- _Exercise_
If a line in the records below includes the word "agent", count it, then give the total and nothing else.

- _Record set_
"""
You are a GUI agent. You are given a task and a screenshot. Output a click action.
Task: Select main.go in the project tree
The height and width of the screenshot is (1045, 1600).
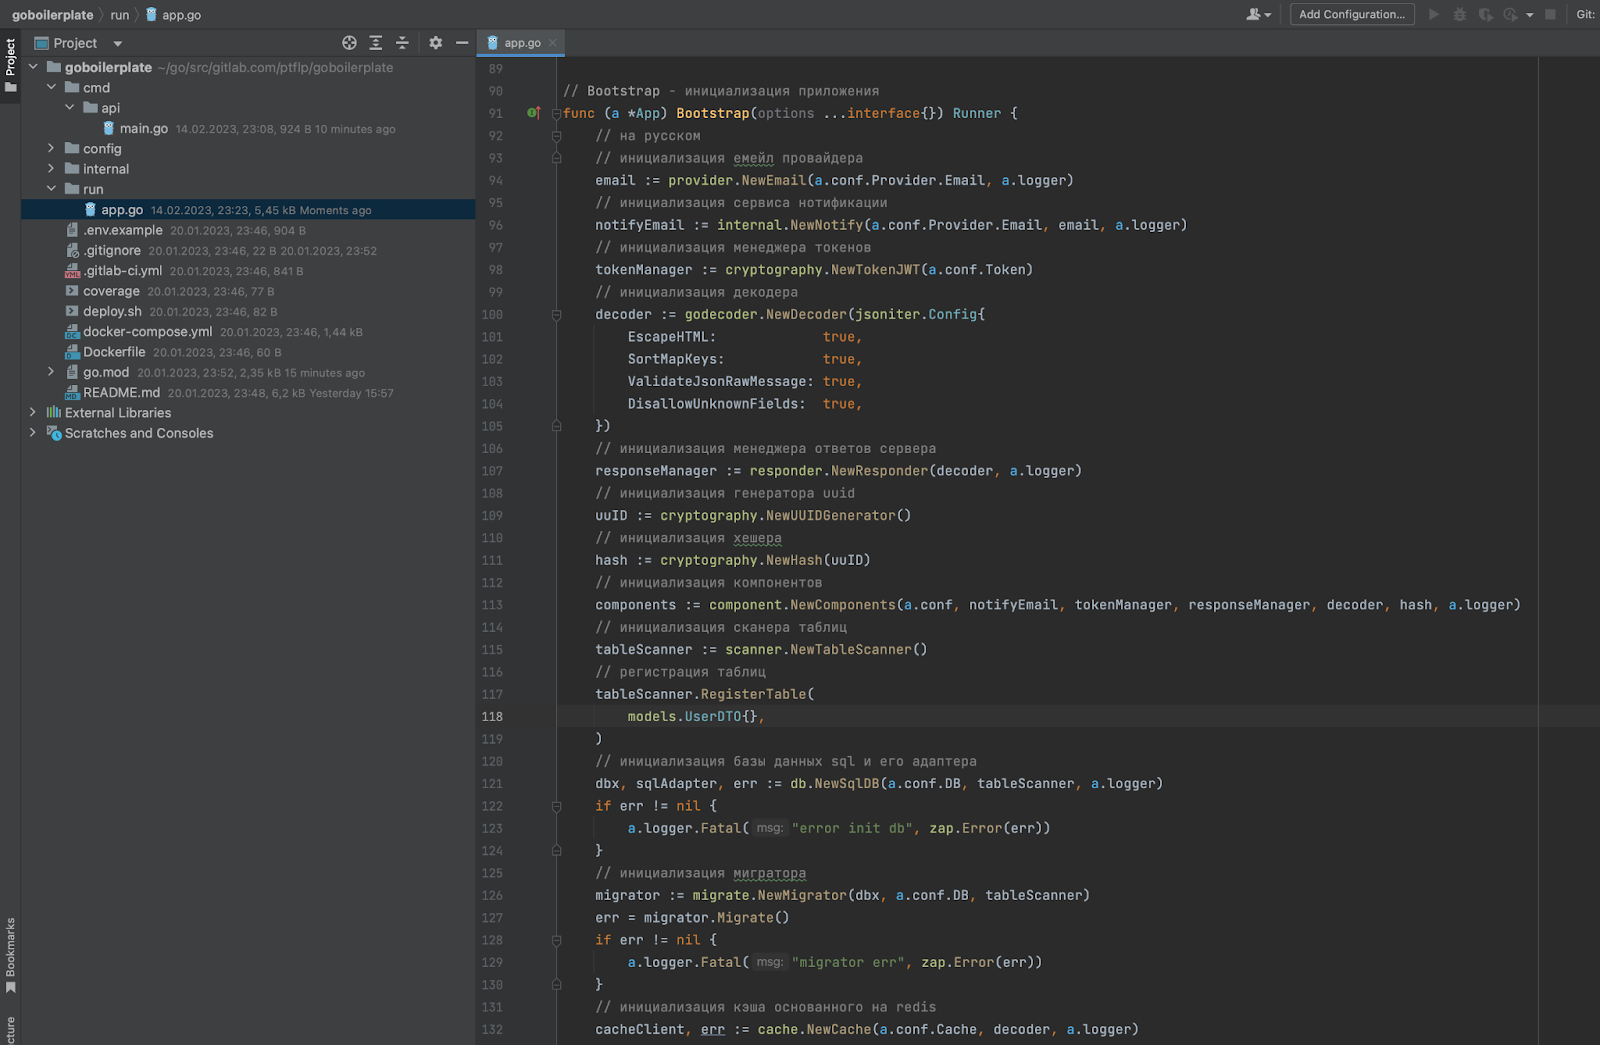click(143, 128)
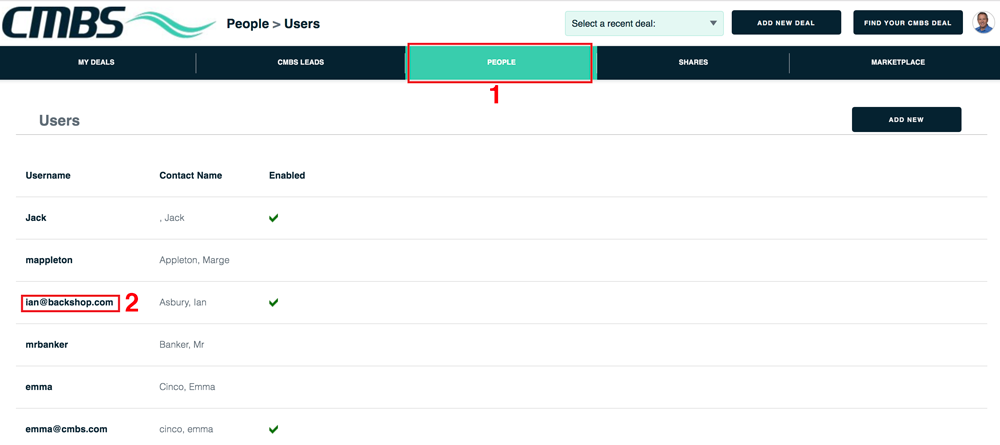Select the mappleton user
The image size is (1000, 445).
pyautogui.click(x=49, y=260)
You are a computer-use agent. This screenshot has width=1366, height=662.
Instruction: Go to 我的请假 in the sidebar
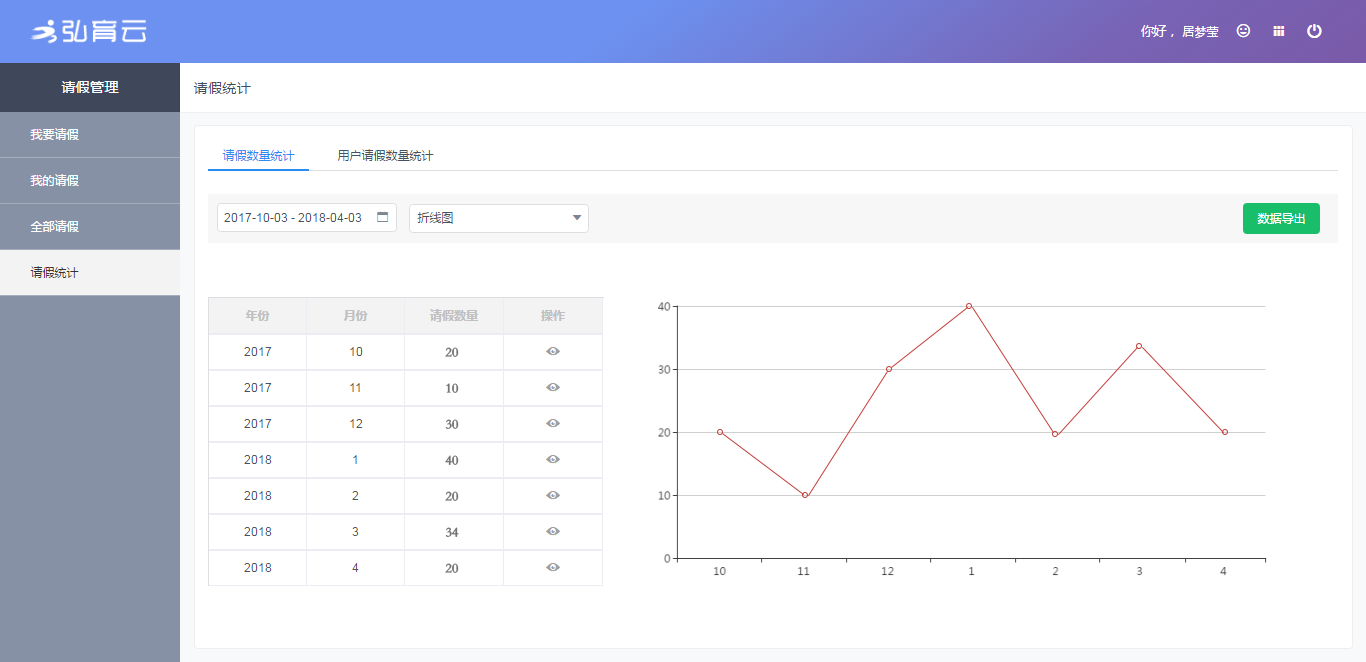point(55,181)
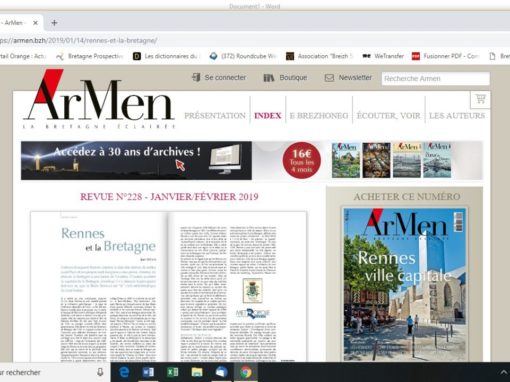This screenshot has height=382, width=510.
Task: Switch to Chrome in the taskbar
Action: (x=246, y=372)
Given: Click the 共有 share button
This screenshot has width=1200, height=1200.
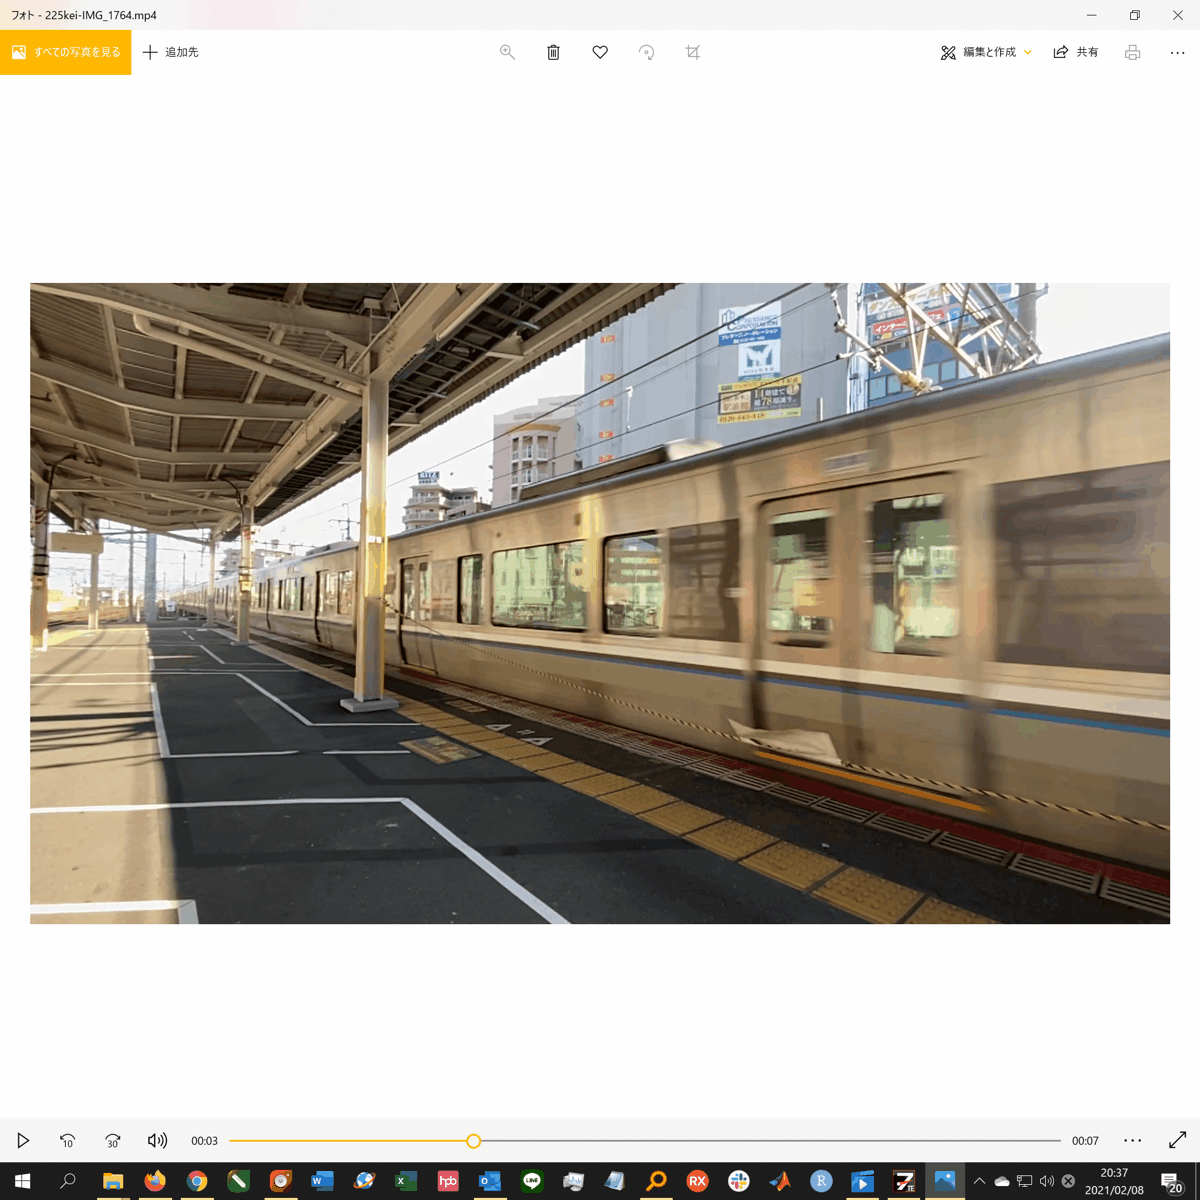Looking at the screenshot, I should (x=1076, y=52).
"""
- _Your response_
2